Note that this problem only affects private functions, since public functions can just read that information from public state, knowing it’s up to date.
We’ll summarize here some of the approaches discussed in this thread.
This seems the most promising solution, since the slow updates tree is designed for exactly this use case: data that rarely changes but needs to be accessed in its most up-to-date version from multiple private executions. Note that if we enshrine contract upgrades, then we’d need to enshrine the slow updates tree as well.
A drawback of using the slow updates tree is that upgrades cannot be executed immediate, but can only be scheduled to be executed in the next epoch change - which is not a bad thing per se. Another drawback is that now every single tx that goes through an upgradeable contract has its validity restricted to a slow update epoch, which could be annoying for UX if a user attempts to send a tx close to an epoch end.
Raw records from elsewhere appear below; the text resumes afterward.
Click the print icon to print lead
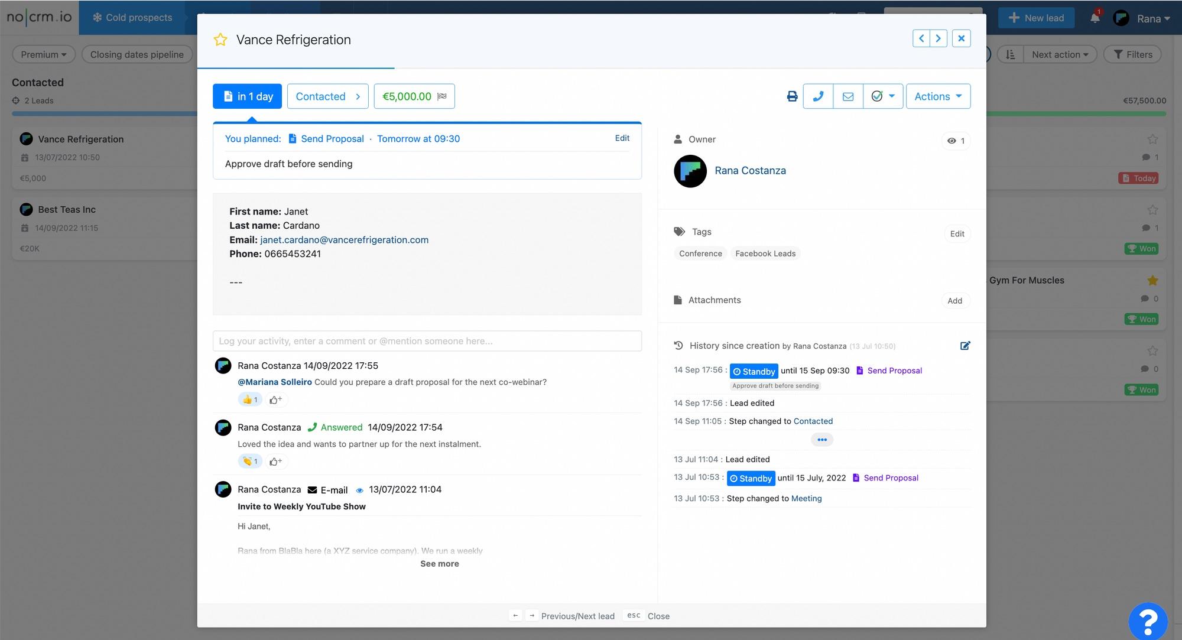This screenshot has height=640, width=1182. click(792, 95)
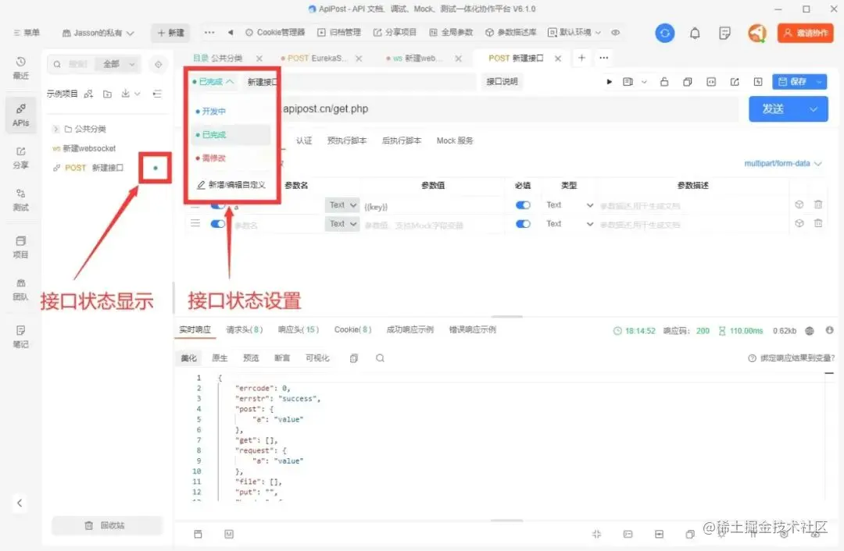The height and width of the screenshot is (551, 844).
Task: Click the search magnifier above the response body
Action: (x=380, y=357)
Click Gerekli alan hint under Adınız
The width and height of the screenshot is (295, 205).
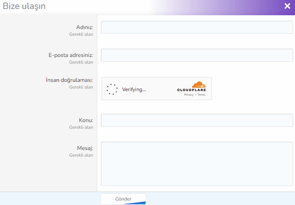[x=81, y=34]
Storing the implementation address in an unencrypted (ie publicly readable) private note (ie a piece of data in the private data tree) doesn’t work, since we have no way to prove that the tx is referring to the latest version of that data without nullifying it. And if we nullify, then every other tx that needed to go through that same contract becomes invalid.
Another non-solution is adding a call to a public function with the implementation address used during private execution, and having the public function verify that that address matches the latest one stored in public state. However, this leaks privacy, since it becomes public what contract was executed. This problem goes away if we decide to forgo this privacy guarantee, as some private chains do.
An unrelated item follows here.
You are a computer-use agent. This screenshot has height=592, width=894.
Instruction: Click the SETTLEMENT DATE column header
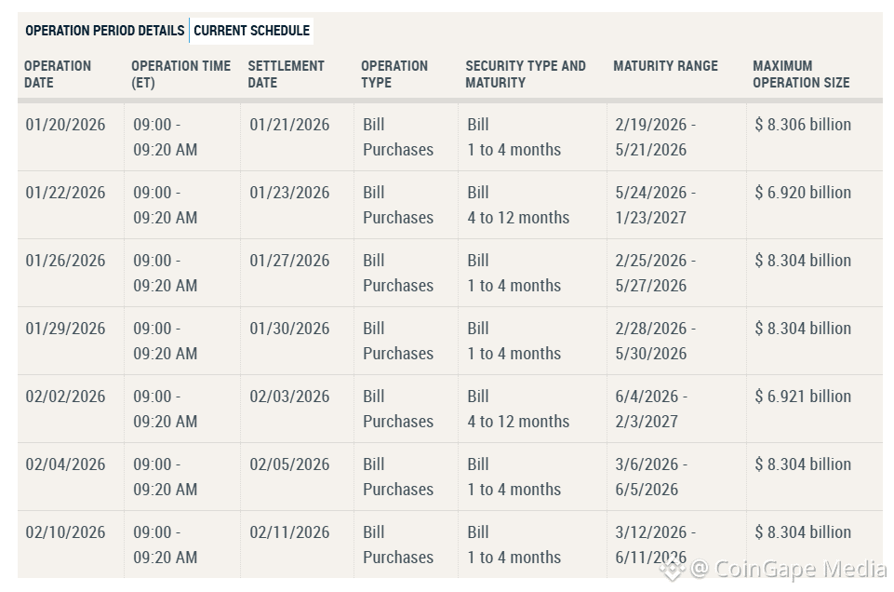[286, 74]
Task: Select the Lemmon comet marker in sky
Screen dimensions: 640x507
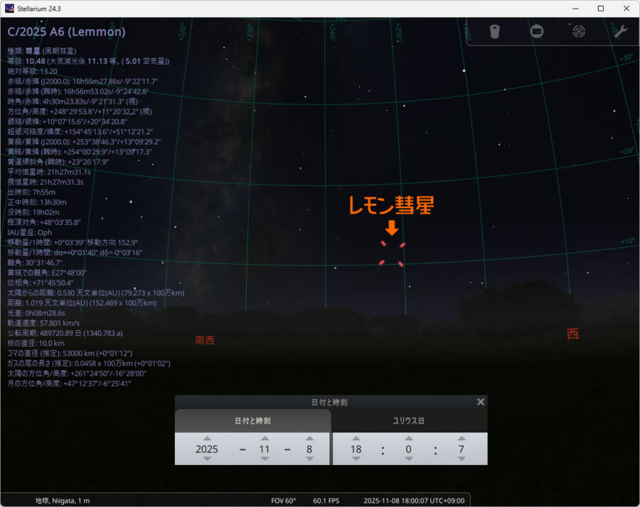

Based on recent discussions, it seems it’d be viable to have shared private state using FHE. But FHE is already fairly expensive on its own, and creating a ZKP over FHE becomes prohibitive, in particular if we expect end-users to be generating these proofs.
Just solve the problem by not supporting upgrades, or at least not supporting upgrades for private functions. Whether upgradeability is a feature or a bug is still a point of discussion in Ethereum, I personally think there’s value in allowing communities to upgrade their contracts for iteration or bugfixing, based on their governance process of choice, so I wouldn’t go down this route.